Pearls in Steroid Induced ocular HTN Powerpoint Presentation:
- Definition Steroid-induced glaucoma is a form of secondary open angle glaucoma that results from the use of steroids.
- Epidemiology 5 to 6 % of the healthy subjects will develop marked elevation of IOP, 4 to 6 weeks after administration of topical dexamethasone or betamethasone eye drops. directly related to the frequency and duration of usage. The risk factors include preexisting primary open-angle glaucoma, a family history of glaucoma, high myopia, diabetes mellitus and young age.
- Epidemiology( continue… ) Greater Risk with Strong steroids (dexamethasone, prednisolone… ) Lesser risk with weak steroids (Rimexolone, hydrocortisone … ) Greater risk with ocular route ( topical, periorbital and intraocular ) Lesser risk with extra ocular route ( systemic and local )
- Pathophysiology Exact pathophysiology is unknown. But its known that IOP is elevated secondary due to increased outflow resistance of aqueous humor due to the accumulation of these substance and blockage of the aqueous outflow. 1. Increase accumulation of glycosaminoglycan’s. 2. Increase collagen, elastin and fibronectin. 3. Steroids also suppress phagocytic activity.
- Sign & symptoms With steroid-induced glaucoma, the pressure elevation is gradual. Therefore, like primary open- angle glaucoma, very few symptoms exist like: IOP increase, cupping of disc, nasal field defect, scotoma, blindness, normal gonioscopy, (+) provoke test. cataract may be present.
- Deferential DX Primary Open angle glaucoma PACG Infantile glaucoma Other types of glaucoma Final DX: History of steroid use.
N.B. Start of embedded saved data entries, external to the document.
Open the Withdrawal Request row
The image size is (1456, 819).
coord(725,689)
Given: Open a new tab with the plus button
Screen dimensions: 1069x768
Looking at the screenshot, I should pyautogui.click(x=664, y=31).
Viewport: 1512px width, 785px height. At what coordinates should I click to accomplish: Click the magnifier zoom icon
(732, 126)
- Management & Treatment Medical stop of corticosteroids or use an alternative agent (less powerful steroid or NSAID) patient’s IOP does not normalize upon cessation of the steroid or in those patients who must continue on corticosteroid medications, use standard antiglaucoma medications ( pilocarpine, beta blocker )
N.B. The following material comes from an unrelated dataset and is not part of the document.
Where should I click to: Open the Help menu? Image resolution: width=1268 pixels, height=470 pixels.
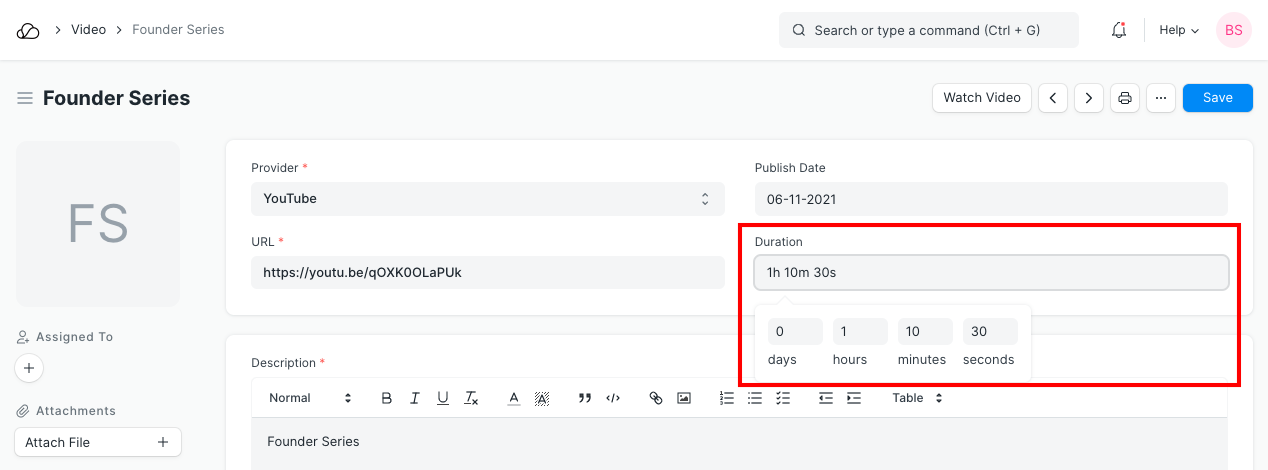click(x=1178, y=30)
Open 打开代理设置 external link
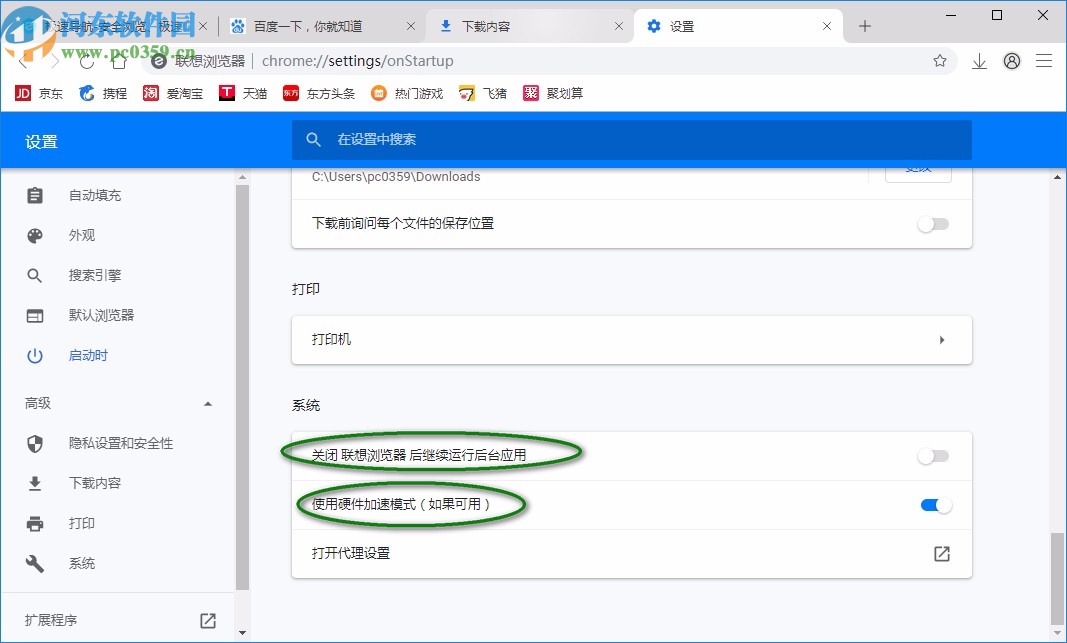The image size is (1067, 643). pos(941,553)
- Management & Treatment(…) Surgical When medical therapy is ineffective or the patient is intolerant of medical therapy, then surgical therapy is indicated. In patients with an open angle and the absence of ocular inflammation, argon laser trabeculoplasty can be attempted. In patients whom both medical and laser therapy have failed , surgical therapy is warranted. Usually, trabeculectomy (guarded filtration procedure), with or without intraoperative antimetabolites, is the primary procedure. In cases of eyes with active neovascularization or inflammation, a glaucoma drainage implant may be used as the primary procedure.